Imaging a $^6$Li Atom In An Optical Tweezer 2000 Times with $\Lambda$-Enhanced Gray Molasses

TL;DR

This paper demonstrates high-fidelity imaging of lithium-6 atoms in an optical tweezer using $ Lambda$-enhanced gray molasses, achieving a record low-loss rate and enabling advanced quantum state preparation.

Contribution

It introduces a novel imaging technique with unprecedented survival rate for lithium-6 atoms and a new cooling model for optical tweezer applications.

Findings

Imaging survival of 0.99950(2) for lithium-6 in optical tweezers.

Enhanced loading rate of 0.7 from MOT to tweezer.

Cooling to 70 μK with a new predictive cooling model.

Abstract

We have imaged lithium-6 thousands of times in an optical tweezer using $\Lambda$-enhanced gray molasses cooling light.

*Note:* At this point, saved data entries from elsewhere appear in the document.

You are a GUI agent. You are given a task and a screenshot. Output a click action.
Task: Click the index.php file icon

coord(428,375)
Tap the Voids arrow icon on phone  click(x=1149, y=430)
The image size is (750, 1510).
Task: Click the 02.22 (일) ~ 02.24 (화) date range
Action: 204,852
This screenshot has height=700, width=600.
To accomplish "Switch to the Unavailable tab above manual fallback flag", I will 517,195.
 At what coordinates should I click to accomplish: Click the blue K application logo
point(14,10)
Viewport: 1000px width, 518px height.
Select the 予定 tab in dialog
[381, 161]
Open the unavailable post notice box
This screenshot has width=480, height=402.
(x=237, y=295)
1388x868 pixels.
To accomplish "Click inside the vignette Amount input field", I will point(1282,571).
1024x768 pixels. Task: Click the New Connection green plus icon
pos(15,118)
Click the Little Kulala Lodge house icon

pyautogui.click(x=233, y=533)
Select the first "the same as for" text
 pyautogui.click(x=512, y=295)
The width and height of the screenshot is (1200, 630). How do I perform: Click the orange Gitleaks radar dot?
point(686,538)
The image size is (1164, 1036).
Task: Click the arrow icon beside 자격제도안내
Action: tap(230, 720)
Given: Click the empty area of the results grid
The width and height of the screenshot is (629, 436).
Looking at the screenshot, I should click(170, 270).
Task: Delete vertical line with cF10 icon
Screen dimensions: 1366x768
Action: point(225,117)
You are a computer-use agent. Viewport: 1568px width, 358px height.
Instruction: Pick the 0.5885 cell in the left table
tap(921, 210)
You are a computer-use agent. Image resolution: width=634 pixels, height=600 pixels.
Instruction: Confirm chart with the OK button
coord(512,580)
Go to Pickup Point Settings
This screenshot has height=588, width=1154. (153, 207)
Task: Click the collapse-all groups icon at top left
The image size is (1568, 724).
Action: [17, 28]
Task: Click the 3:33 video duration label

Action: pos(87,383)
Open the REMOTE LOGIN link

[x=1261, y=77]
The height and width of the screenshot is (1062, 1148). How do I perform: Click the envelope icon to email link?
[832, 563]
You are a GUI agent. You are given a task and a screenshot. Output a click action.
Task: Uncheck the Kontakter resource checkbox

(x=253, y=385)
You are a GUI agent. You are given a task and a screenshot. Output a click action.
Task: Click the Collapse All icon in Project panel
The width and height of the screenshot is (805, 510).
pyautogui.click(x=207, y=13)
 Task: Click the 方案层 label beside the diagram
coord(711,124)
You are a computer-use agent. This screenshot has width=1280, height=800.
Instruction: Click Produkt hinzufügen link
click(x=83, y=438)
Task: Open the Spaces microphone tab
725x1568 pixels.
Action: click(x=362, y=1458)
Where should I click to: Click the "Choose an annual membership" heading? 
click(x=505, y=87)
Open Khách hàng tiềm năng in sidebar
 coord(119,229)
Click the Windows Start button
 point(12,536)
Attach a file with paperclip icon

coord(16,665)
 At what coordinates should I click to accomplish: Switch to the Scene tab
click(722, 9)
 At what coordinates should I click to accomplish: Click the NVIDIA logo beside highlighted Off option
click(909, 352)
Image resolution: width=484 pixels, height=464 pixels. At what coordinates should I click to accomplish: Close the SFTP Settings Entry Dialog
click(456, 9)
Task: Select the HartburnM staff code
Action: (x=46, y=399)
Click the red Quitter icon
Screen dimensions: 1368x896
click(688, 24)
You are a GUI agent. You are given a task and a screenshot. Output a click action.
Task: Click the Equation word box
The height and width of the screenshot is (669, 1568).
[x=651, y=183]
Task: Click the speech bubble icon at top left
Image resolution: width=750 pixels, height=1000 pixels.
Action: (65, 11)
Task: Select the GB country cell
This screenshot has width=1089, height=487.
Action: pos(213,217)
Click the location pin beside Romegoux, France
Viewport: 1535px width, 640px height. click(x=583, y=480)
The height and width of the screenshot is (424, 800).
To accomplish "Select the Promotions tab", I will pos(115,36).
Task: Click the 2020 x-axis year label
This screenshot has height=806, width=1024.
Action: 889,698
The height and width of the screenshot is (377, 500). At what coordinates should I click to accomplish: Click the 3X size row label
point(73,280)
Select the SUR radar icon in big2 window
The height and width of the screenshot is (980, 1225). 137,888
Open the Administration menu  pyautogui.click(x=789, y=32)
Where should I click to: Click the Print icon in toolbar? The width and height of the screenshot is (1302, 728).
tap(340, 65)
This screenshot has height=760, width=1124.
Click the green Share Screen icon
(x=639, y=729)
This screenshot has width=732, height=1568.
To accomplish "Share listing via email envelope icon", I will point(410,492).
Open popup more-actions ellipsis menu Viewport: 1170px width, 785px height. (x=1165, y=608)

Despite being the lightest alkali, with a recoil temperature of 3.5 $\mu$K, we achieve an imaging survival of 0.99950(2), which sets the new benchmark for low-loss imaging of neutral atoms in optical tweezers. Lithium is loaded directly from a MOT into a tweezer with an enhanced loading rate of 0.7. We cool the atom to 70 $\mu$K and present a new cooling model that accurately predicts steady-state temperature and scattering rate in the tweezer. These results pave the way for ground state preparation of lithium en route to the assembly of the LiCs molecule in its ground state.